Textblock:
Wir haben eine neue Weltlage, auf die wir Antworten geben müssen. Wir haben neue Akteure, wir haben Trump im Weißen Haus, die klassische Ost-West-Achse ist Geschichte. Der Globale Süden hat eine neue Rolle. Wir haben aber gerade, was Palästina angeht, nicht einen klassischen Nord-Süd-Konflikt, weil auch in Europa Länder, wie etwa Spanien, sehr solidarisch an der Seite Palästinas stehen. Auch Länder wie Frankreich oder Großbritannien haben sich entschieden, Palästina als Staat anzuerkennen. Wir müssen erkennen, dass es weltweit vor allem (ultra)rechte Regierungen sind, die bedingungslos und kritiklos an der Seite Israels stehen. Darin müssen wir uns verhalten.

Deutschland hat eine spezielle Beziehung zu Israel, das ist so. Es ist auch so, dass wir gerade als Deutsche ein Augenmerk auf den Schutz jüdischen Lebens haben müssen, und zwar nicht nur in Israel, sondern weltweit. Wir haben als Partei auch Partner in Israel, etwa Hadash, eine kleine, aber sehr kämpferische linke Partei, die massiven Repressionen ausgesetzt ist. Sie brauchen unsere Solidarität und unsere Unterstützung. Genauso wie linke Bewegungen in Israel, wie Standing Together oder Mersavot, die gesellschaftlich marginalisiert werden, aber so wichtig sind.

»Ich finde, es gab in der Vergangenheit auch bei uns Doppelstandards in der Außenpolitik. Diese müssen wir überwinden.«

Insgesamt hat sich die Partei stark verjüngt. Es sind viele junge Leute eingetreten, für die der Nahostkonflikt bis zum 7. Oktober keine große Rolle gespielt hat. Herauszufinden, wie man da gute und fundierte Positionen entwickelt, ist ein bisschen wie mit dem Demoaufruf: Es braucht Zeit, aber dann wird es am Ende gut. Das ist der Prozess, in dem wir uns gerade befinden.

Du meintest, Du bist mit vielen von den älteren internationalen politischen Positionen nicht einverstanden gewesen. Kannst Du das konkretisieren?

Ich finde, es gab in der Vergangenheit auch bei uns Doppelstandards in der Außenpolitik. Diese müssen wir überwinden. Wenn wir über das Völkerrecht sprechen, über Menschenrechte, müssen wir konsistent sein. Die Weltlage hat sich verändert und als internationalistische, sozialistische Partei müssen wir Antworten auf die globalen Krisen geben, die vor allem die Interessen der arbeitenden Klasse im Blick haben und sich nicht in alten Blocklogiken erschöpfen. Imperialismus hat sich verändert, es gibt neue Akteure auf der Weltbühne, die zweite Amtszeit von Trump stellt viele neue Fragen.

Zu prüfende Daten:

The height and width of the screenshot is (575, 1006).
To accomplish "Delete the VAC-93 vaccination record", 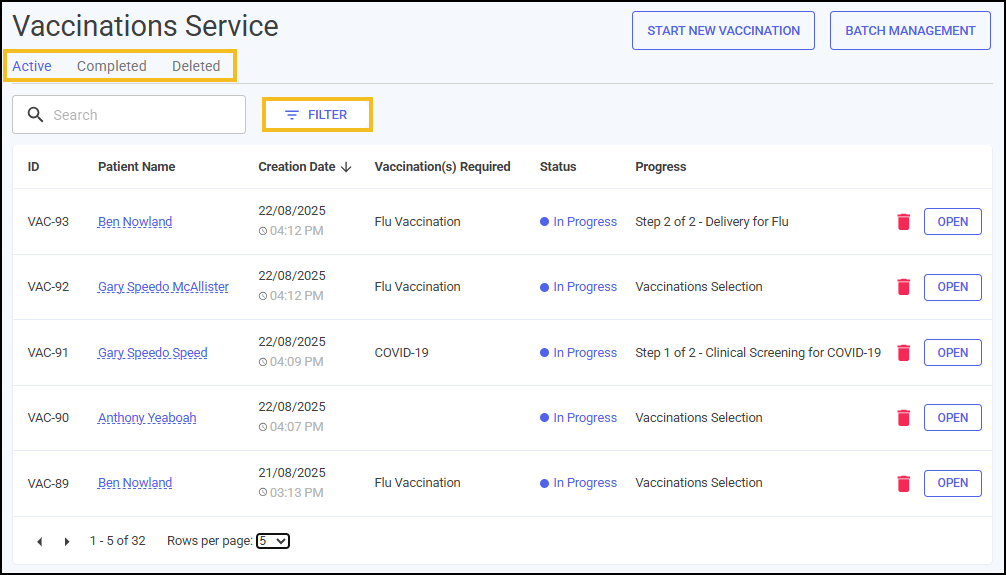I will coord(903,222).
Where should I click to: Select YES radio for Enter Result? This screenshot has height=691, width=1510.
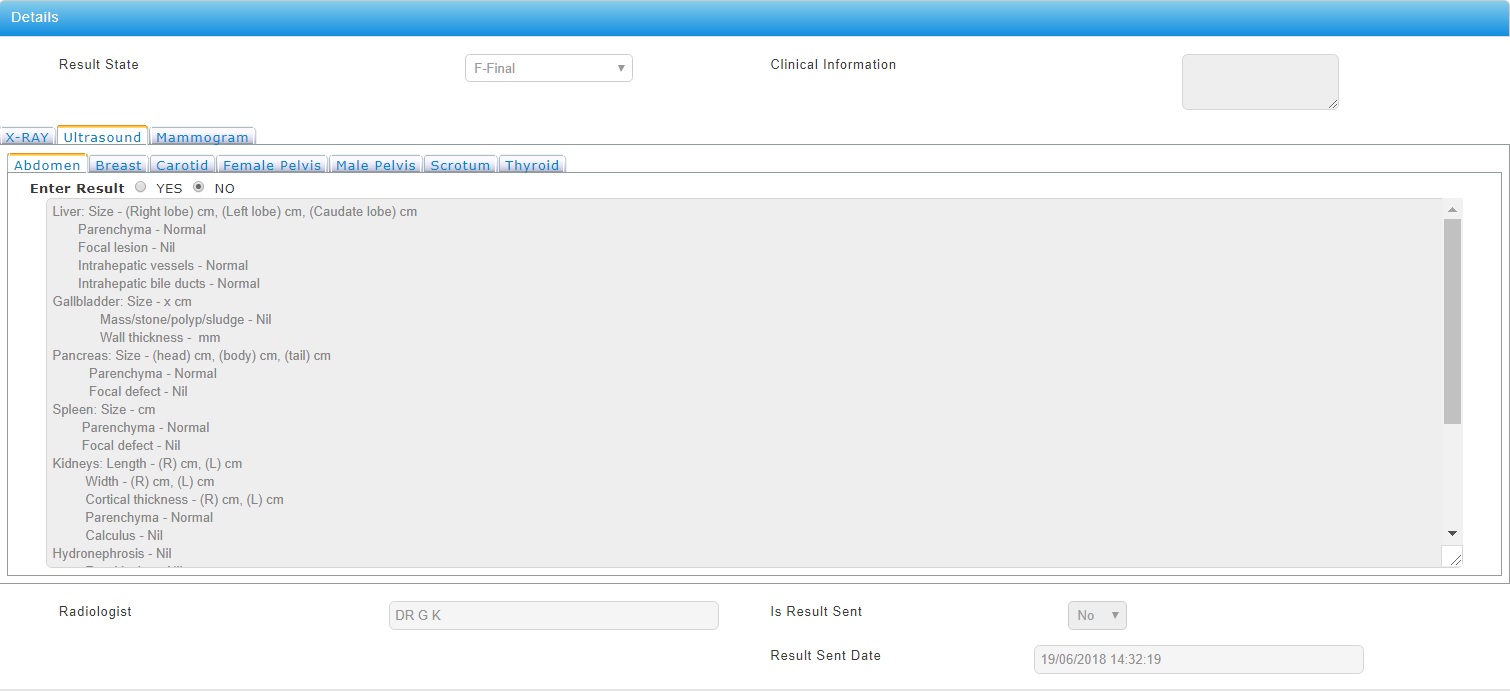(140, 187)
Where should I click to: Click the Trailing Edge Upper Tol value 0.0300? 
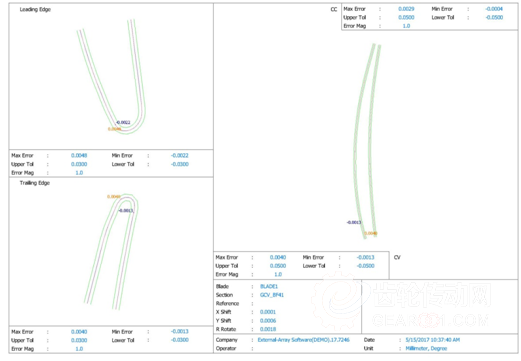click(x=79, y=340)
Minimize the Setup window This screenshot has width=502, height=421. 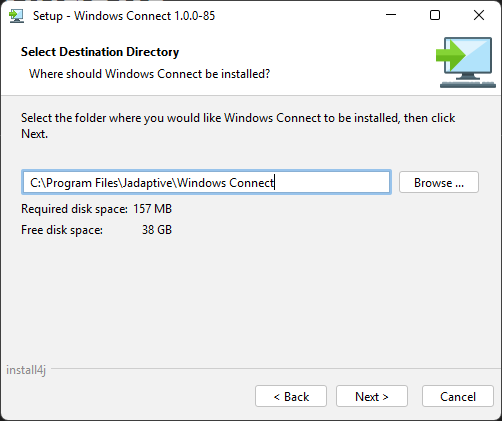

Aufgaben:
1. Nennen Sie alle linken Parteien und Bewegungen in Israel, die im Textblock namentlich erwähnt werden.
2. Geben Sie den Absatz des Textblocks, der mit „Deutschland hat eine spezielle Beziehung zu Israel“ beginnt, als knappe Stichpunktliste wieder und bewahren Sie dabei seine wesentlichen Aussagen.
3. Beantworten Sie die folgenden Fragen anhand des Textblocks:
(a) Welche zwei Länder werden als Beispiele für Staaten genannt, die entschieden haben, Palästina als Staat anzuerkennen?
(b) Bis zu welchem Datum spielte der Nahostkonflikt für viele neu eingetretene junge Leute keine große Rolle?
(c) Wie muss man laut dem Textblock sein, wenn man über das Völkerrecht und über Menschenrechte spricht?

Lösungen:
1. Hadash, Standing Together, Mersavot

2.
- Deutschland hat eine besondere Beziehung zu Israel.
- Gerade als Deutsche muss man auf den Schutz jüdischen Lebens achten, nicht nur in Israel, sondern weltweit.
- Die Partei hat Partner in Israel, etwa Hadash, eine kleine, kämpferische linke Partei, die massiven Repressionen ausgesetzt ist.
- Diese Partner brauchen Solidarität und Unterstützung.
- Dasselbe gilt für linke Bewegungen wie Standing Together oder Mersavot, die gesellschaftlich marginalisiert werden, aber sehr wichtig sind.

3.
(a) Frankreich und Großbritannien
(b) Bis zum 7. Oktober
(c) Konsistent